*Instructions to follow*. Can you return each line of the material below word for word, leaving out the pictures?

*Input*.
[START]

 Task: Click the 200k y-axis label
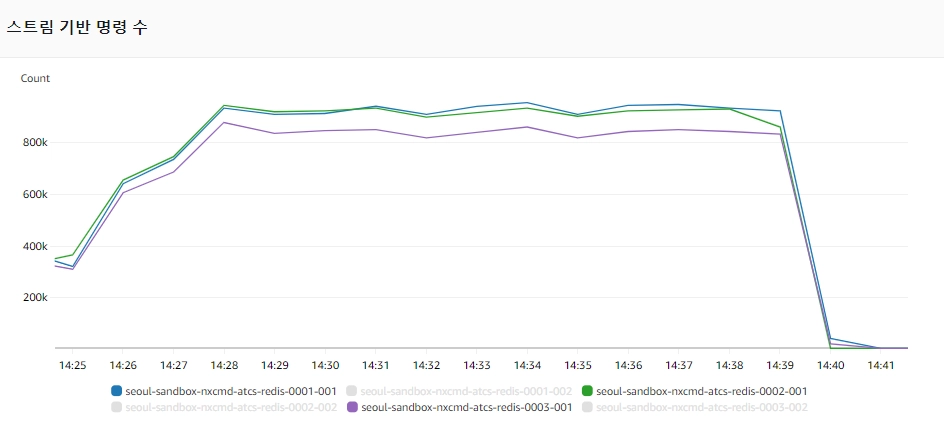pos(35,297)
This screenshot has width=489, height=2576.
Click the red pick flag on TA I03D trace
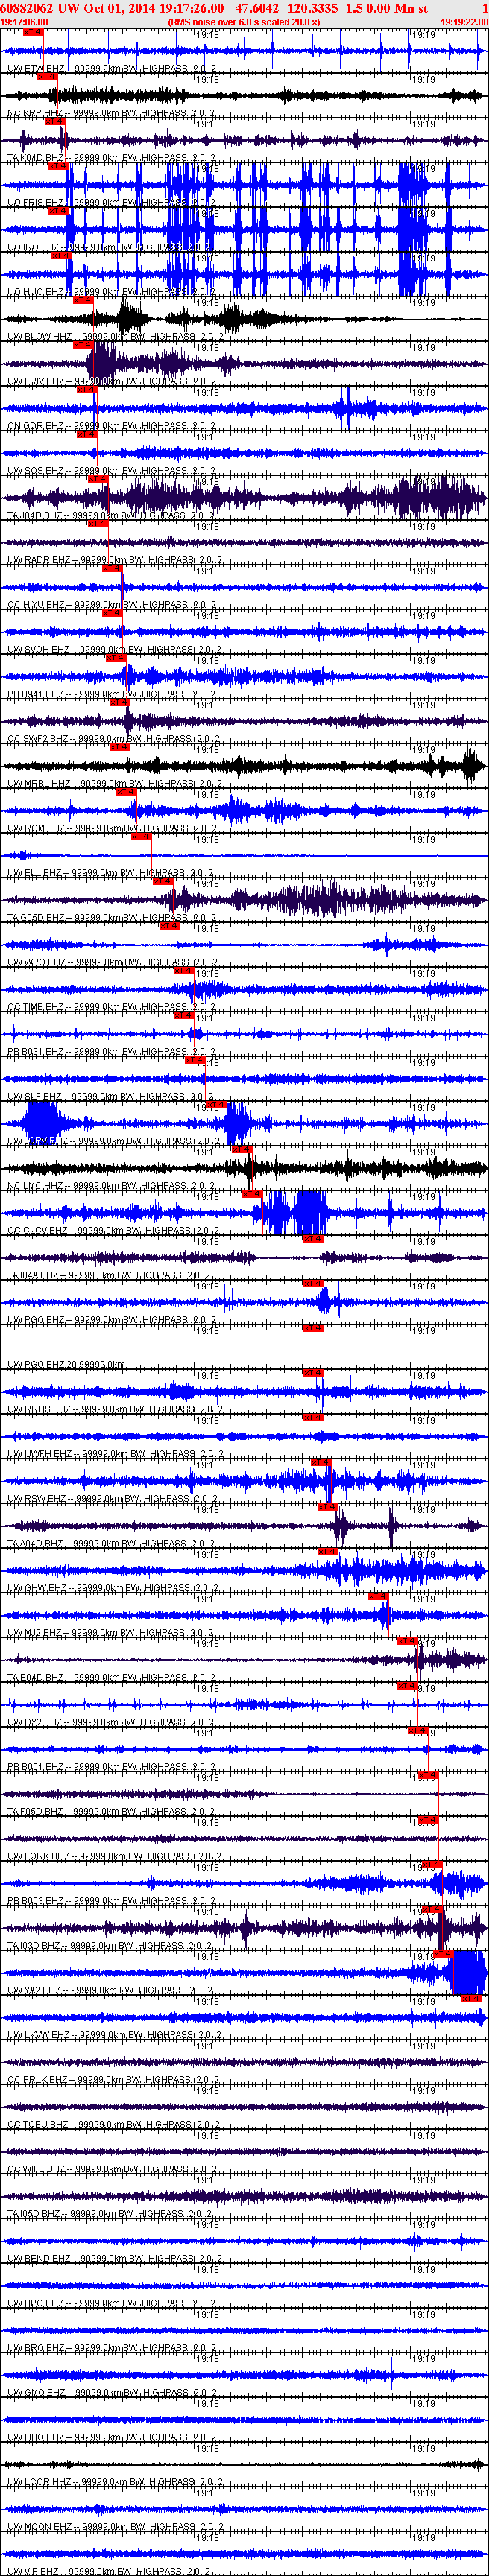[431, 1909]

[END]

*Task result*.
 Task: Click the 200k y-axis label
pos(35,297)
This screenshot has width=489, height=2576.
Click the red pick flag on TA I03D trace
[431, 1909]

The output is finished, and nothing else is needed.